Parole gridate al deserto (Di solito tornano sul boomerang del silenzio)

Ripetuto e precisato che io scrivo soprattutto per me stessa anche se ovviamente mi fa piacere quando quello che scrivo è in grado di generare interesse in qualcuno e stimolarlo a lasciare un commento o ad esprimere il suo apprezzamento per le mie schizofreniche elucubrazioni, gradirei, ma il gradimento è sempre un concetto relativo, che chi non entra nel mio blog evitasse di seminare dei “likes” a caso sui miei post.

Sono ben consapevole che il mio spazio telematico non sia né la grotta di Betlemme, né la Tour Eiffel né l’Ermitage di Leningrado, insomma che non sia poi così tanto meritevole di visite ed infatti non ne chiedo.

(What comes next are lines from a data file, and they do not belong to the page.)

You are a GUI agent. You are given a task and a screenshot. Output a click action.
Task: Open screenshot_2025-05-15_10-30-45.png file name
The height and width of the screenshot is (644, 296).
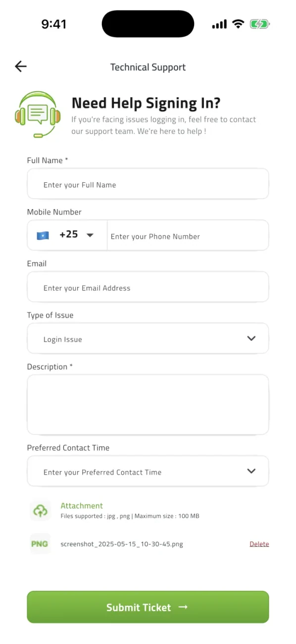click(122, 544)
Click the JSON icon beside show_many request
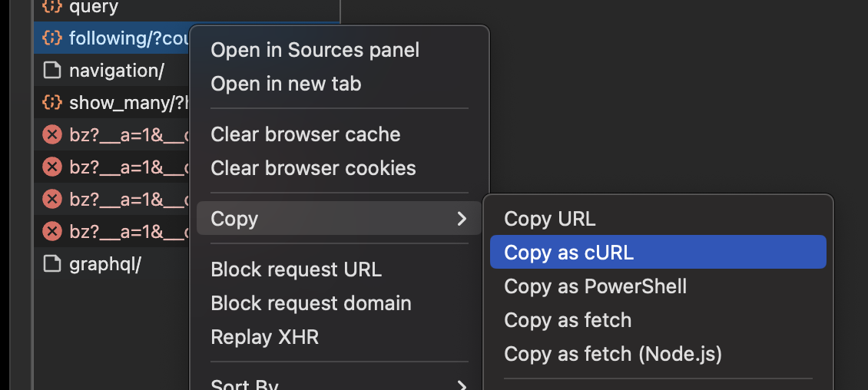 pos(51,103)
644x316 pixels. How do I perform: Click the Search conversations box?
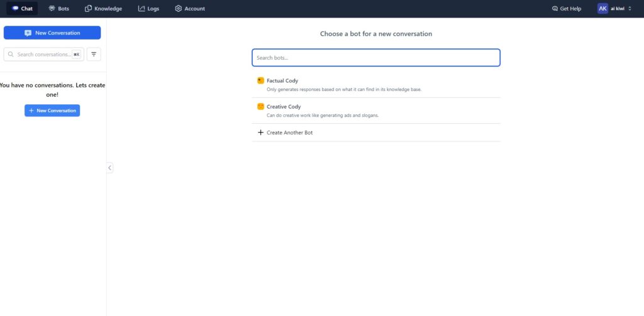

Meno che mai penso di scrivere come la Fallaci o come Sant’Agostino.
Ma nel mio psicopatico modo di ammucchiare idee e riflessioni, mi sento comunque un tantino presa per il culo da certi atteggiamenti.

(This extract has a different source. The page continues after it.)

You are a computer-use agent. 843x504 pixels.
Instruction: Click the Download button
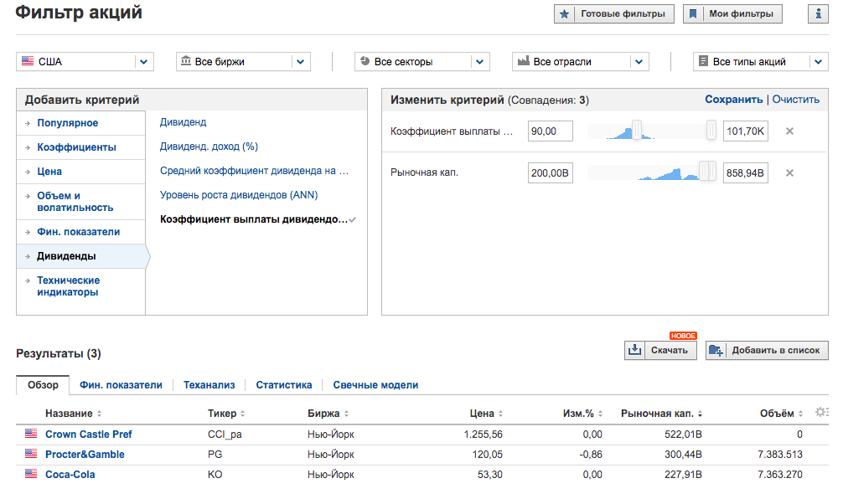point(661,351)
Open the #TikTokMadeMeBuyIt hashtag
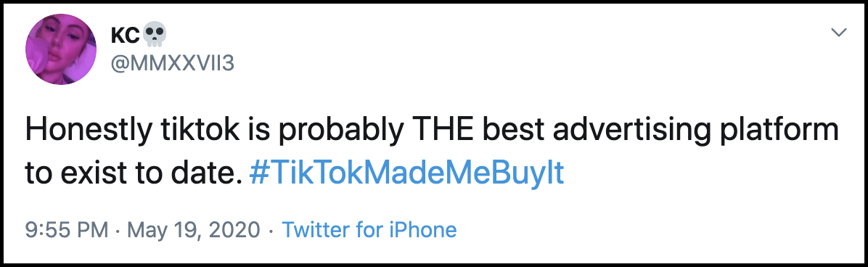This screenshot has height=267, width=868. coord(406,173)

So che queste parole andranno gridate al deserto, perciò le capitalizzo per quel che si può, traendone titolo per questo post. E poiché stasera mi sento particolarmente corrosiva, contrariamente alle mie abitudini, associo un pezzo musicale pertinente anche se per opposizione, cioè qualcosa di molto rilassante (e vagamente somigliante a “Die Moldau” di Smetana).